Since we are going between file systems, rather than use the ‘a’ option that preserves file attributes, we specify only ‘recursive’ and ’times’. We also use some excludes keep mac specific files from tagging along.
/usr/local/bin/rsync
--exclude .DS*
--exclude ._*
--human-readable
--inplace
--progress
--recursive
--times
--verbose
--itemize-changes
--dry-run
"/Volumes/3TB/source/"
[email protected]:"/Volumes/3TB/"
Importantly, we are ‘itemizing’ and doing a ‘dry-run’. When you do, you will see a report like:
skipping non-regular file "Photos/Summer.2004"
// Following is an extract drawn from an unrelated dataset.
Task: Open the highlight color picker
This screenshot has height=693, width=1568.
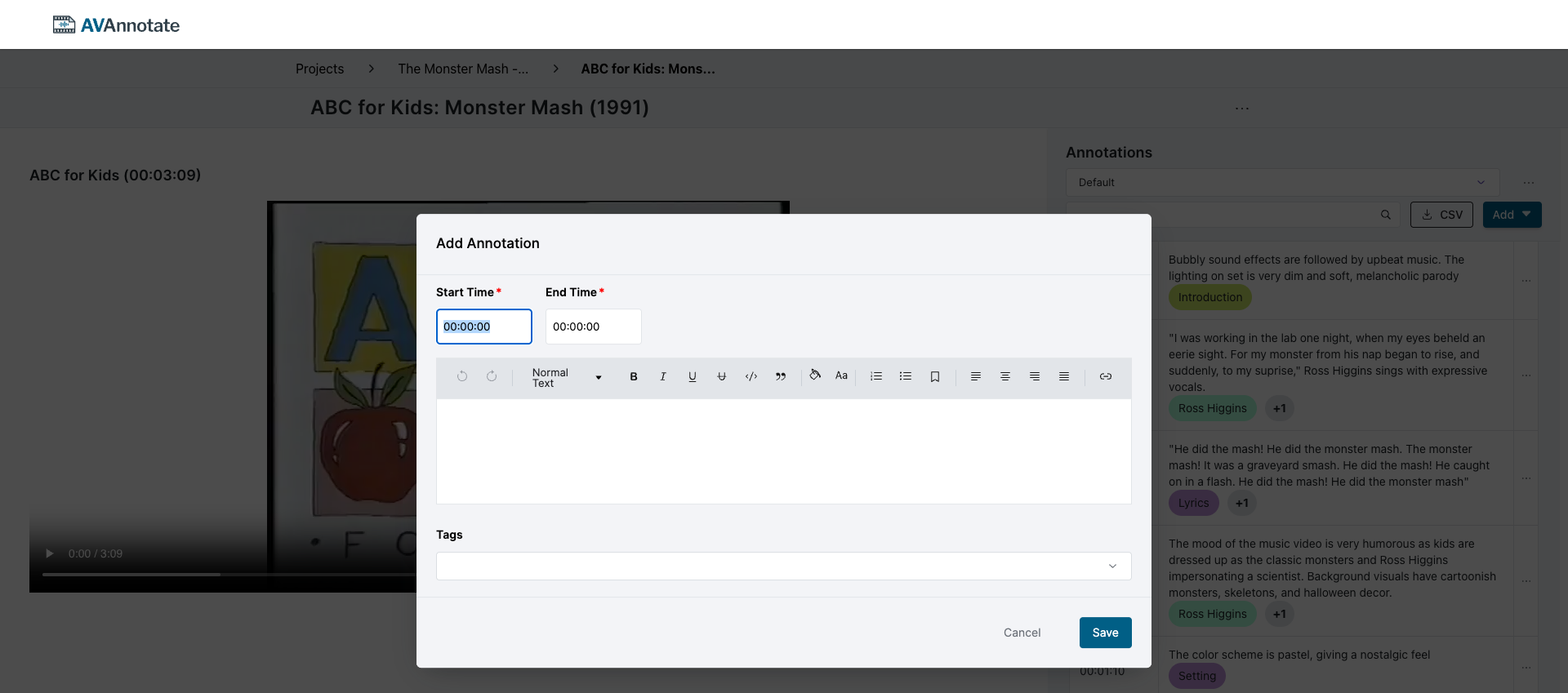Action: 815,375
skipping non-regular file "Photos/Summer.2005"
.d..t....... Documents/
.d..t....... Documents/Work/
cd++++++++++ ISOs/
<f++++++++++ ISOs/Office.ISO
The line with cd+++
indicate a directory will be created and <f+++
indicate a file is going to be copied. When it says ‘skipping’ a non regular file, that’s (in this case, at least) a symlink. You can include them, but if your paths don’t match up on both systems, these links will fail.
Spaces in File Names
Generally you quote and escape.
rsync
--archive ^
--itemize-changes ^
--progress ^
[email protected]:"/srv/media/audio/Music/Basil\ Poledouris" ^
/cygdrive/c/Users/Allen/Music
Though it’s rumored that you can single quote and escape with the –protect-args option
--protect-args ^
[email protected]:'/srv/media/audio/Music/Basil Poledouris' ^
List of Files
You may want to combine find and rsync to get files of a specific criteria. Use the --from-file
parameter
ssh server.gattis.org find /srv/media/video -type f -mtime -360 > list
rsync --progress --files-from=list server.gattis.org:/ /mnt/media/video/
Seeding an Initial Copy
If you have no data on the destination to begin with, rsync will be somewhat slower than a straight copy. On a local system simply use ‘cp -a’ (to preserve file times). On a remote system, you can use tar to minimize the file overhead.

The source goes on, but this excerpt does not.